The ADK provides a feature store that allows you to easily create and extract features from the given datasets. The feature store includes a number of feature sets used to train the included model zoo. Each feature set exposes a number of high-level parameters that can be used to customize the feature extraction process for a given application. These parameters can be set as part of the configuration accessible via the CLI and Python package. Check out the Features Guide to learn more about the available feature set generators.


A number of pre-trained models are available for each task. These models are trained on a variety of datasets and are optimized for deployment on Ambiq’s ultra-low power SoCs. In addition to providing links to download the models, sleepKIT provides the corresponding configuration files and performance metrics. The configuration files allow you to easily recreate the models or use them as a starting point for custom solutions. Furthermore, the performance metrics provide insights into the model’s accuracy, precision, recall, and F1 score. For a number of the models, we provide experimental and ablation studies to showcase the impact of various design choices. Check out the Model Zoo to learn more about the available models and their corresponding performance metrics.

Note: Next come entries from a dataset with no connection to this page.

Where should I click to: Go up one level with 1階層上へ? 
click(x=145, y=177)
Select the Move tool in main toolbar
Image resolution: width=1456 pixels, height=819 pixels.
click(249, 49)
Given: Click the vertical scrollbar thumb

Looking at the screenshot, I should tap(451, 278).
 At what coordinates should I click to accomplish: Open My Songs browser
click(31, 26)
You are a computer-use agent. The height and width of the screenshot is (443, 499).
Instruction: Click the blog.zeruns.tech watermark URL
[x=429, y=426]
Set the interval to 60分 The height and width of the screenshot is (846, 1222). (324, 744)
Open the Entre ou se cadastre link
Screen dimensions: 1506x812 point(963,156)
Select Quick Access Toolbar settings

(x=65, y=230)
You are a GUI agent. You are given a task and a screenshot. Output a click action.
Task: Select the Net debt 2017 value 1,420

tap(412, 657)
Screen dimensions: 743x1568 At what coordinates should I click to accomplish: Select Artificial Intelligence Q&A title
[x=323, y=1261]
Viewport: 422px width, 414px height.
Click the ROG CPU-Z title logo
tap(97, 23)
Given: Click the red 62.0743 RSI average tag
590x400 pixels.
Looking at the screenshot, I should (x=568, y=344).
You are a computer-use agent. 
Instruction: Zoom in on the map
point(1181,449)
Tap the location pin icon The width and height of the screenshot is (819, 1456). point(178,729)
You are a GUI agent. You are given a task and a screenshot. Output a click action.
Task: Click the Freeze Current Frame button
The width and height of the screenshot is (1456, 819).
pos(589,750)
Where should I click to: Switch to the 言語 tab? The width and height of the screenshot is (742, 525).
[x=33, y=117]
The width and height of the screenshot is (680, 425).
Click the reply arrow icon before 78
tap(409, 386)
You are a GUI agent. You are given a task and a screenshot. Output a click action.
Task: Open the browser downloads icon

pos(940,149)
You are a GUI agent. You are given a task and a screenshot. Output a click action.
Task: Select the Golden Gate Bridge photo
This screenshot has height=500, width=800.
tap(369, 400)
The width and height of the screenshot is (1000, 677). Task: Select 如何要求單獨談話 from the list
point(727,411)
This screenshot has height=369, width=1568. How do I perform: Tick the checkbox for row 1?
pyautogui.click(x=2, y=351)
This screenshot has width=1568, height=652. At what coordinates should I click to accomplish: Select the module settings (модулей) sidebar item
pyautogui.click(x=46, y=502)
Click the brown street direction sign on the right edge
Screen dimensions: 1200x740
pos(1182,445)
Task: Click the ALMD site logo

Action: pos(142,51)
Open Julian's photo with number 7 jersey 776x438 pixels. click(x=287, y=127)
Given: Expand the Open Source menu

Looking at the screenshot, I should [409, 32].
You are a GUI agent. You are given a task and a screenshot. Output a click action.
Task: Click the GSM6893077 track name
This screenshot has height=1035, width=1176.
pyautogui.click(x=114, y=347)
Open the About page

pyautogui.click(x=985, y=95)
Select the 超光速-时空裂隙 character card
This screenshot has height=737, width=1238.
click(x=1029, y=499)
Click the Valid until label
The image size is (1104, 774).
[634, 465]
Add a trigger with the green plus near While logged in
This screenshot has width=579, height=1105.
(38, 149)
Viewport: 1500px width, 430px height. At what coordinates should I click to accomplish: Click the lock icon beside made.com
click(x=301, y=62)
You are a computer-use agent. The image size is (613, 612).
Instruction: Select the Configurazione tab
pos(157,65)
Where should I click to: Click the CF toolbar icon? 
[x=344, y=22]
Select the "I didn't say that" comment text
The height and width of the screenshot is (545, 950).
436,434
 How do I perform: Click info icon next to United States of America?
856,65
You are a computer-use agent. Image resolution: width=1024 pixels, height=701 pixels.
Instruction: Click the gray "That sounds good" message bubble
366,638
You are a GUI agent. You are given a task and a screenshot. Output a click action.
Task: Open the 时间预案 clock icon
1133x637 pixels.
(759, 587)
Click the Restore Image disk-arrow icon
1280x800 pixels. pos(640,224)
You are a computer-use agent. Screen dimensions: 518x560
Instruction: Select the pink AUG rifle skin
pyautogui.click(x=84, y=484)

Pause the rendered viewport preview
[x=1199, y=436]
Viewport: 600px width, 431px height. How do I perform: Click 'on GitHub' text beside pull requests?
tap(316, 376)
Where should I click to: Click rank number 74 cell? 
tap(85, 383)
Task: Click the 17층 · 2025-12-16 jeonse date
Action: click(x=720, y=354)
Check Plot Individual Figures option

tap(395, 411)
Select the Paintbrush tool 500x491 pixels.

Checkout the Guides to see detailed examples and tutorials on how to use sleepKIT for a variety of tasks. The guides provide step-by-step instructions on how to train, evaluate, and deploy models for a given task. In addition, the guides provide insights into the design choices and performance metrics for the models. The guides are designed to help you get up and running quickly and to provide a deeper understanding of the capabilities provided by sleepKIT.